_Requirement_
Could you repeat every line below exactly, skipping the images?

_Material shown_

BEGIN

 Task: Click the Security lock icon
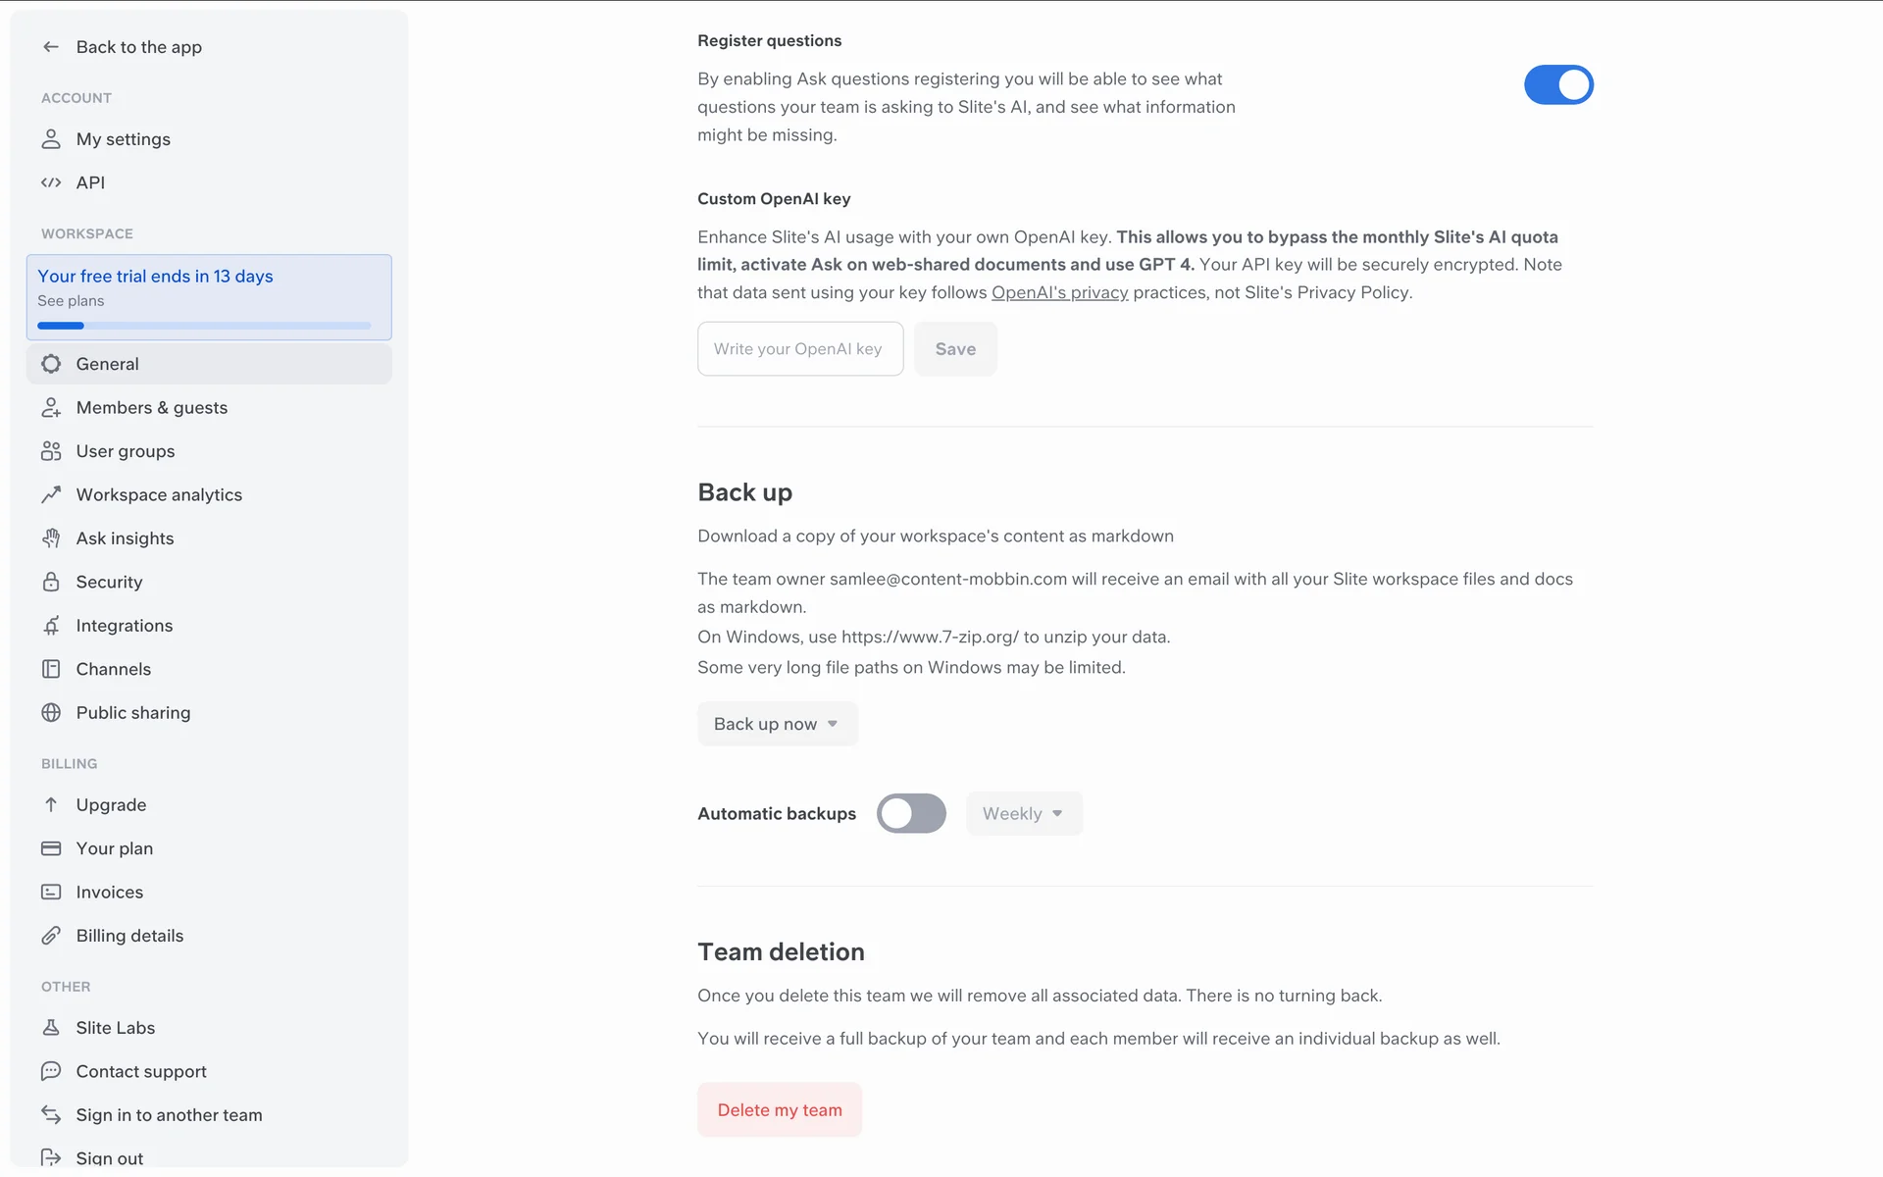(51, 582)
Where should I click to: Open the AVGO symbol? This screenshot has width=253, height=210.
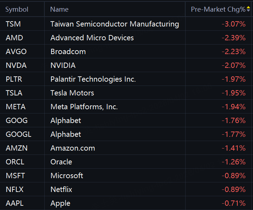[16, 52]
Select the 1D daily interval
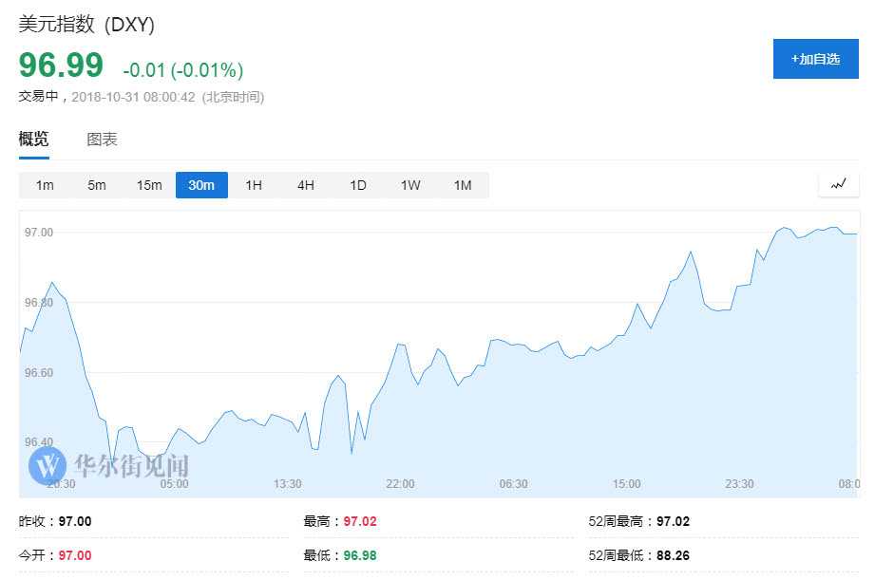 pos(358,185)
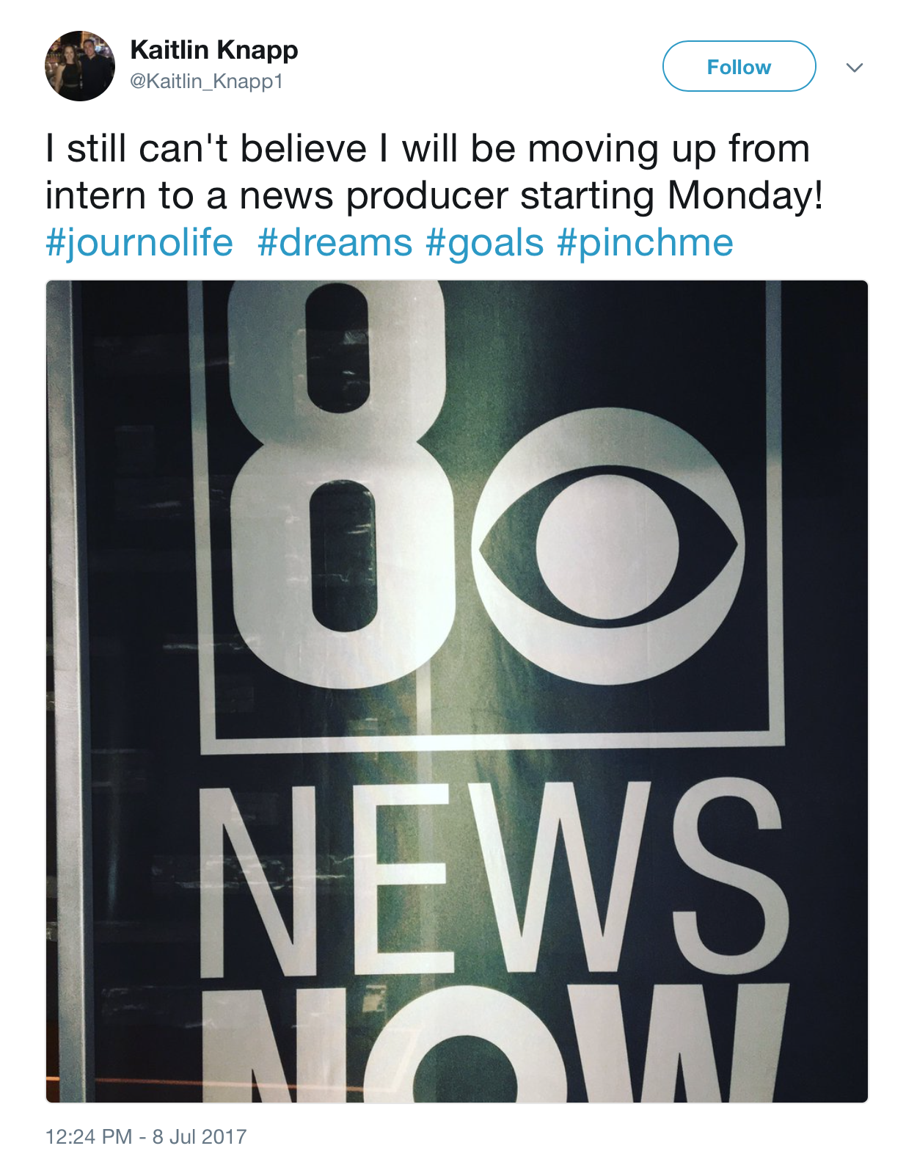This screenshot has width=917, height=1154.
Task: Click the first line of the tweet
Action: click(x=428, y=149)
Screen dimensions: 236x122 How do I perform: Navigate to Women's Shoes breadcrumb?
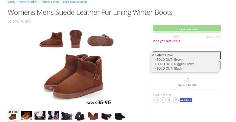pos(50,2)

END

_Solution for this exercise_
 Task: Click the Security lock icon
(51, 582)
Where should I click to: Open the AVGO symbol? This screenshot has width=253, height=210.
[16, 52]
Select the 1D daily interval
 pos(358,185)
This screenshot has width=917, height=1154.
Task: Click the first line of the tweet
Action: click(x=428, y=149)
Screen dimensions: 236x122 How do I perform: Navigate to Women's Shoes breadcrumb?
pos(50,2)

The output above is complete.